While nothing may ever top the Single Ladies football escapade, Kurt has been super homoFABulous this second half of the season.
Can we all agree that Chris Colfer is great? There’s nothing to complain about with this guy: the voice is believable, his raised eyebrow is adorable, and he pulls off one-liners like, “You need to call me before you dress yourself. You look like a technicolor zebra.”
Since the show’s return, we’ve watched him continue to struggle with coming out and finding his “voice” in the world. Kurt shone very brightly in Laryngitis, when, intimidated by his father’s relationship with Finn, Kurt traded glitter eyeshadow and showtunes for flannel and Mellencamp to get his father’s love back. And we loved it because not once did Kurt’s Dad say to him, “I need you to change.” Kurt’s solo to “Rose’s Turn” and the ensuing heart-to-heart with Dad was one of the season’s highlights, and like the rest of Kurt’s storyline it felt like a struggle I can relate to. It feels organic. And it’s unexpected — earlier in the season Kurt said that his Dad bought him a car in exchange for Kurt’s agreement to stop wearing “long sweaters.” It wasn’t a “risky” choice by the writers, but it was a great choice nonetheless.
All right, that covers a lot of the character development. Let’s talk about those themed episodes!
Glee Theme Weeks
Madonna! GAGA! Ah!
When news first hit that Glee was planning an all-Madonna episode, the entire fandom reacted with a girl squeal. Lady Gaga was the cherry on top of that; we all totally lost our shit.
Not gonna lie, the Madonna episode was a big let down for me. The musical numbers were, as always, awesome. But the story was forced. It made no sense. The entire show was built around the music, not the other way around.
That was a real bummer, ’cause the show’s writing has improved a lot since the break. “Theatricality,” the Lady Gaga episode, fared much better. Whereas “Power of Madonna” relied too heavily on flash and forewent actual content, “Theatricality” eschewed excessive flashiness in favor of actually progressing the storyline (though it could’ve used a bit more ukelele). Furthermore, Theatricality’s message were definitely Gaga-shaped feelings: both Finn’s statement “we’re all freaks together, and we shouldn’t have to hide it” and Kurt’s assertion that he’s “proud to be different, it’s the best thing about [him].”
Both episodes featured great costumes: Sue in a cone bra, Rachel’s costume of stapled-on stuffed animals, the girls’ satin bodices, Jenna’s plastic bubble dress, Kurt’s fake McQueen shoes…

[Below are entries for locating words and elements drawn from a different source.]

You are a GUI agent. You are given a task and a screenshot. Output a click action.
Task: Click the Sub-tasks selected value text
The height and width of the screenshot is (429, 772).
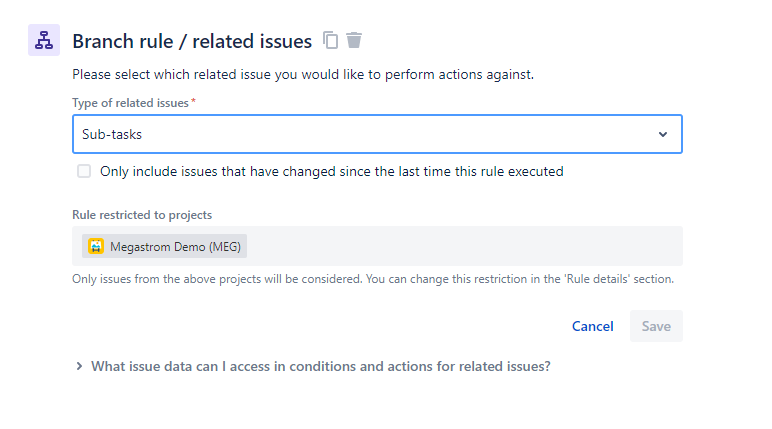112,134
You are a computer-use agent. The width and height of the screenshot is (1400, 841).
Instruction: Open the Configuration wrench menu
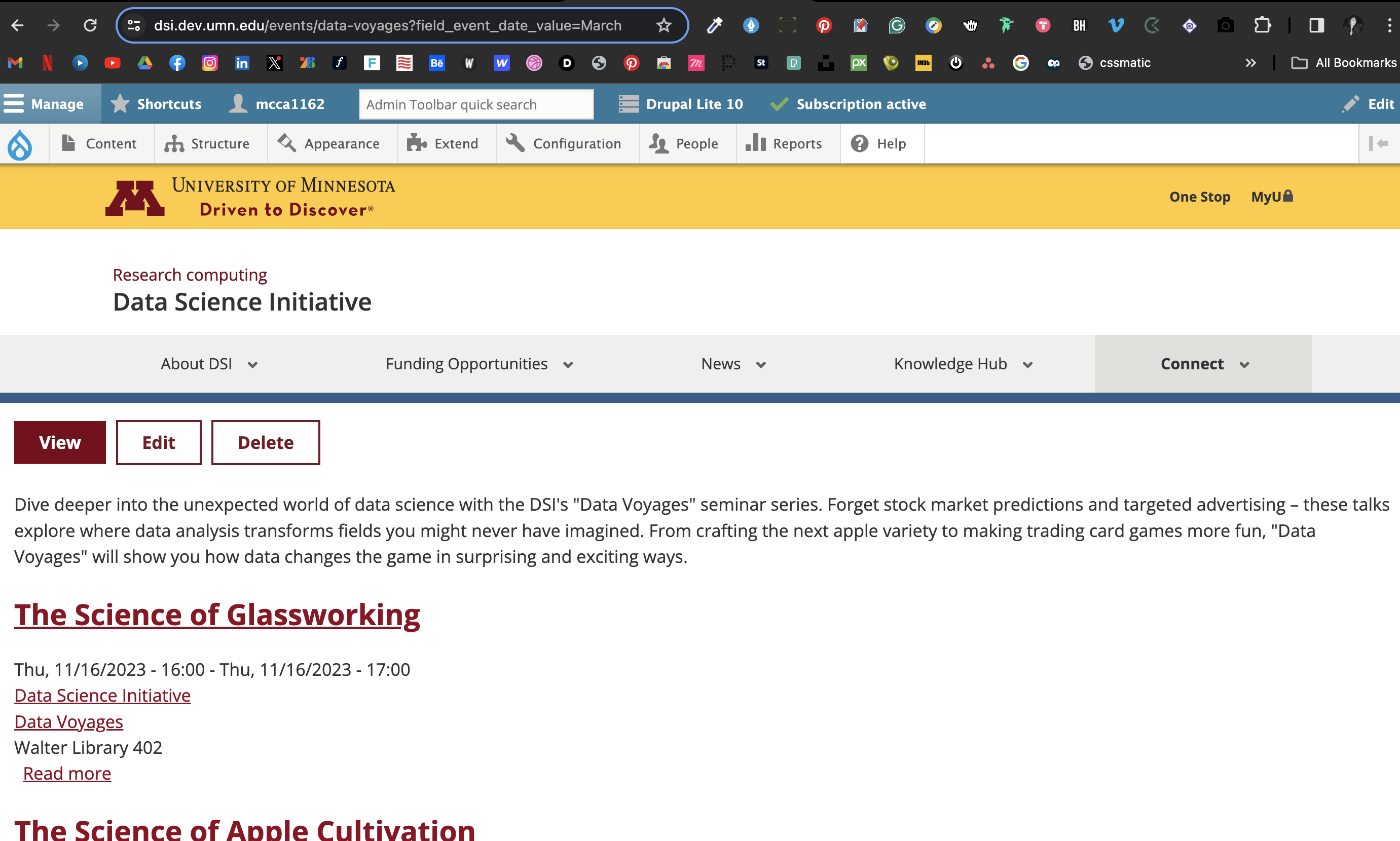click(x=564, y=144)
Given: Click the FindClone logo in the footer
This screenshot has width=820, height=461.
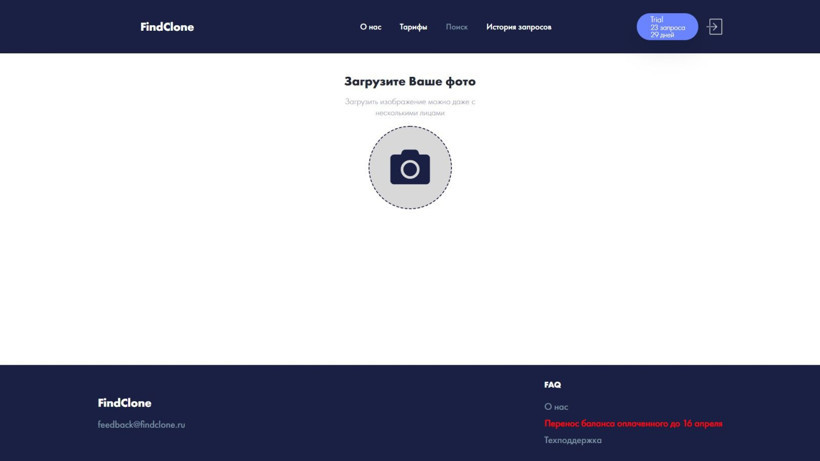Looking at the screenshot, I should (125, 403).
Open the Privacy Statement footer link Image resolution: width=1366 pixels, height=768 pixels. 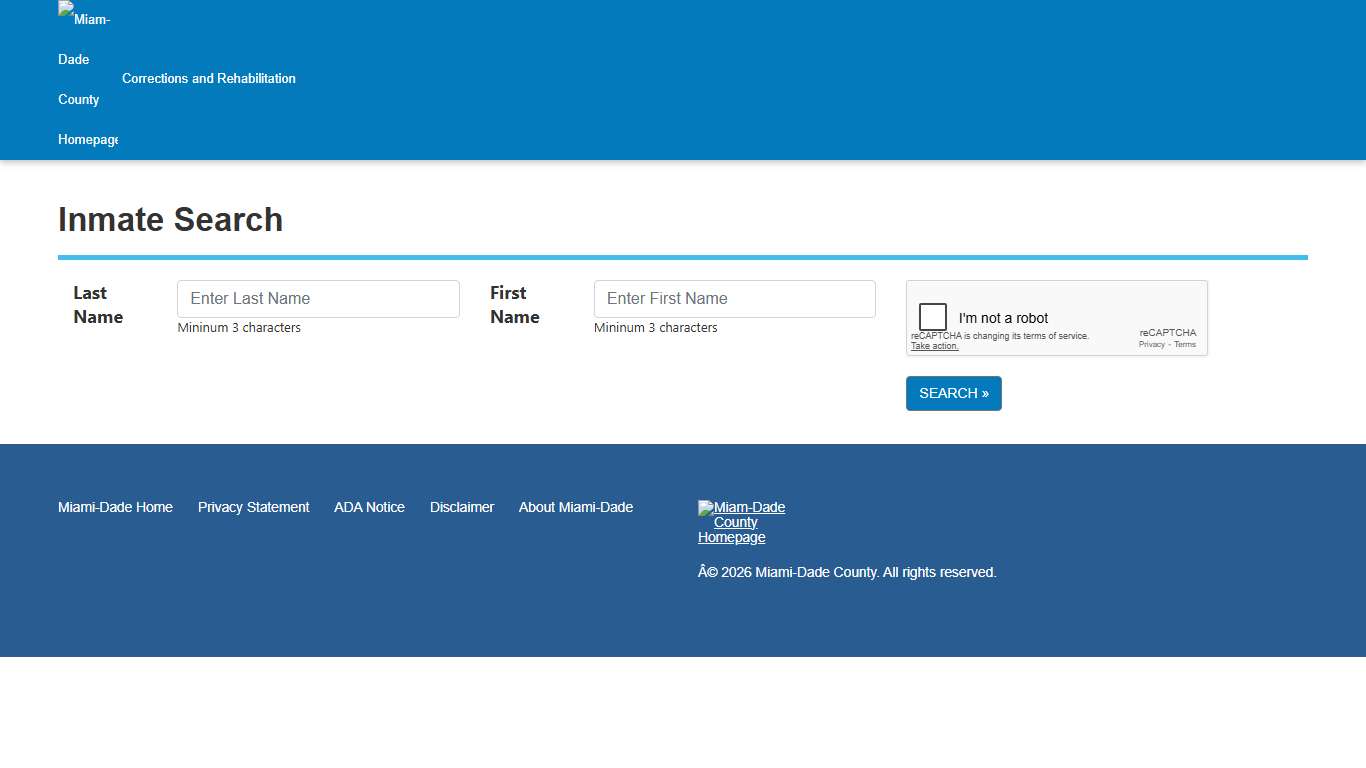click(x=253, y=507)
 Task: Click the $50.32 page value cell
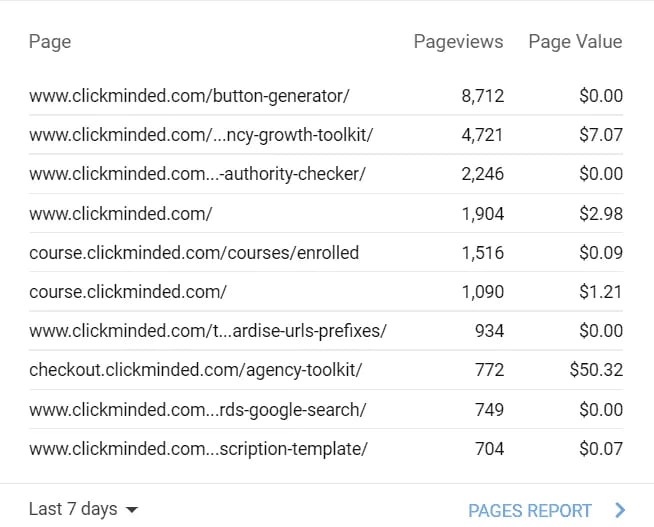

In summary, the second half of the Glee season featured its share of repetitive storylines but hell, at least they weren’t about fake pregnancies. The standout “message” of the Back Nine has been “be comfortable with yourself.” In every episode someone is attacked for self-expression and the team re-learns the same lesson of self-acceptance. Artie copes with knowing he’ll never walk/dance again, Rachel realizes she’s more than just her voice, Quinn’s pregnancy inspires her to reform her former Queen Bee behavior and Mercedes refuses to buy into Sue’s body-hating messages and learns she is beautiful just the way she is.
Whereas normally I’d be annoyed by a simple message shoved down my throat 50 ways, it’s a message that can be hard to learn in high school. So I accept it!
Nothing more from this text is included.